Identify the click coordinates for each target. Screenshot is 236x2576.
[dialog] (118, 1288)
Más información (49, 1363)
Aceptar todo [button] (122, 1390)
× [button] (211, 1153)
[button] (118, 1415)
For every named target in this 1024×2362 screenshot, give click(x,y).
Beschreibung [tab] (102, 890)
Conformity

◇ ◇ ◇ ◇

> [PROBLEM TO WORK ON]:
The required answer is the line with "[dialog] (118, 1288)" plus every line after it to the end of the entries above, transcribed exactly.

> [ANSWER SECTION]:
[dialog] (118, 1288)
Más información (49, 1363)
Aceptar todo [button] (122, 1390)
× [button] (211, 1153)
[button] (118, 1415)
For every named target in this 1024×2362 screenshot, give click(x,y).
Beschreibung [tab] (102, 890)
Conformity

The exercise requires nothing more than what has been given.